What we have to do now is
educate patient rights groups and other groups that are out there
that this will not mean that the police will go around sweeping
up the streets and that this is a way for Mike Harris to clean up
the streets of Ontario. That's not what's happening here. This is
a way to treat people, and people have that right. I think a year
from now we're going to look back and say, why were we so worried
about individual rights? Sure, we've had some people appeal and
they've won appeals and they've lost appeals, and there will be
the odd case where people will still have fallen through the
cracks and died, but I think we'll see that there'll be fewer
cases and fewer inquests. In fact, I say no more inquests.
The Chair:
Ms Kainz, thank you very much. You've added immeasurably to these
hearings. Let me just say it's certainly our goal to find that
balance.
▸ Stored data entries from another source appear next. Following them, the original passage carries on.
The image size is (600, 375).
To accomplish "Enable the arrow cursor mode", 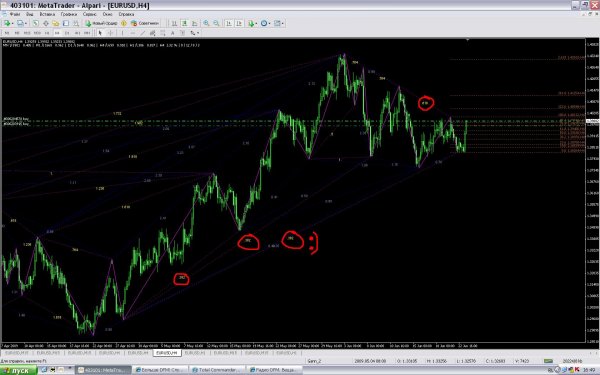I will (100, 33).
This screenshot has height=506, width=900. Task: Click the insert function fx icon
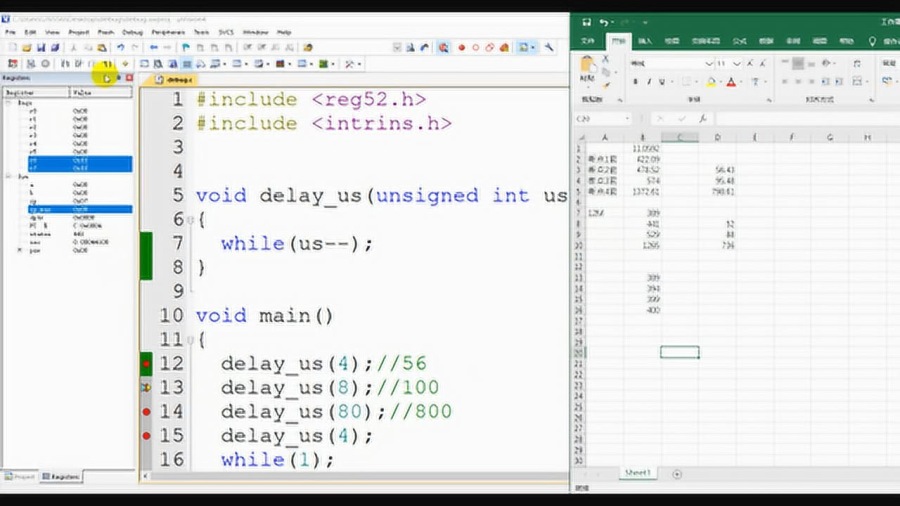coord(703,119)
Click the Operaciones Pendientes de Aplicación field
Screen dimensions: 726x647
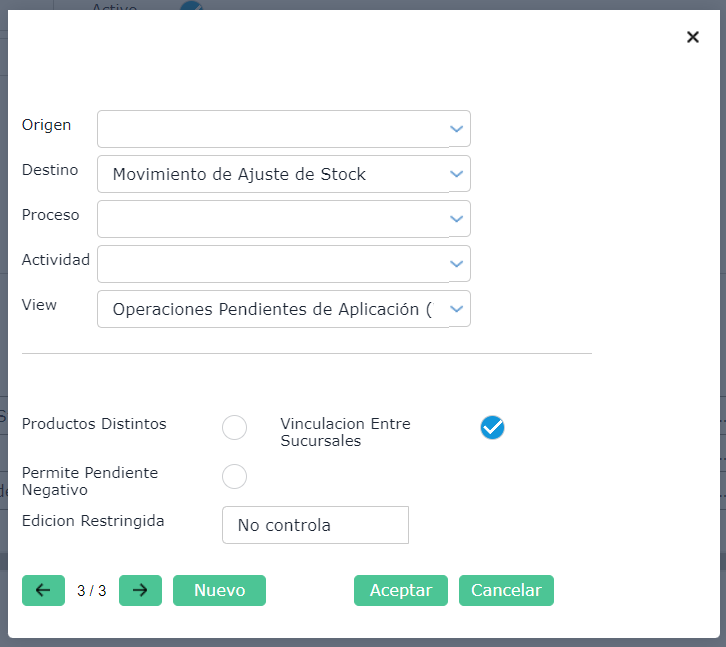(270, 309)
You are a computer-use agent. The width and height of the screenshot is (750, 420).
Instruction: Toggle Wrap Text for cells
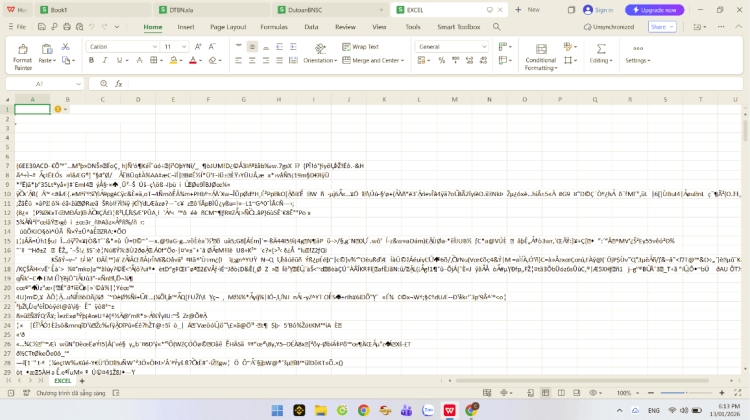tap(360, 47)
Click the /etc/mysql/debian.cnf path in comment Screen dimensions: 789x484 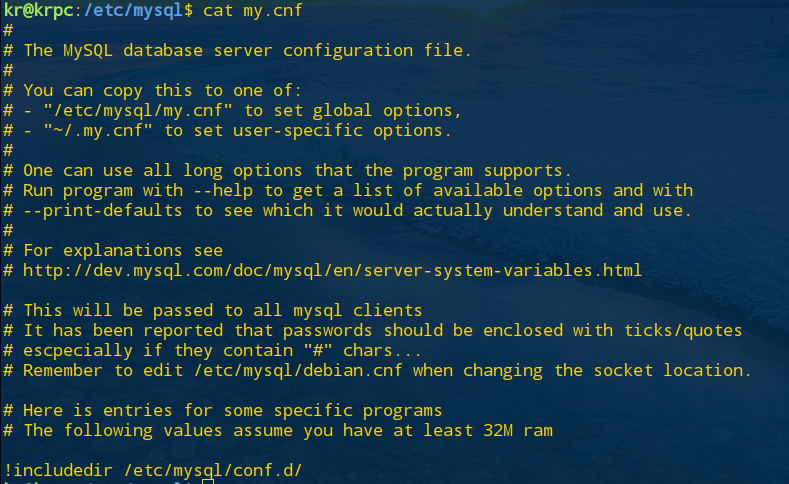click(x=298, y=371)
It's my understanding that it's only the second time
ever that the name of a person has been applied to a piece of
legislation in the province of Ontario. I think it is very
fitting.
Ms Kainz:
Thank you for doing that. That's why I get so emotional. You
didn't make me cry.
The Chair:
Congratulations to you and best of luck on the institute. Thank
you.
With that, colleagues, we
conclude our day's hearing here in Ottawa. The committee stands
adjourned until next Monday at 3:30 back in Toronto.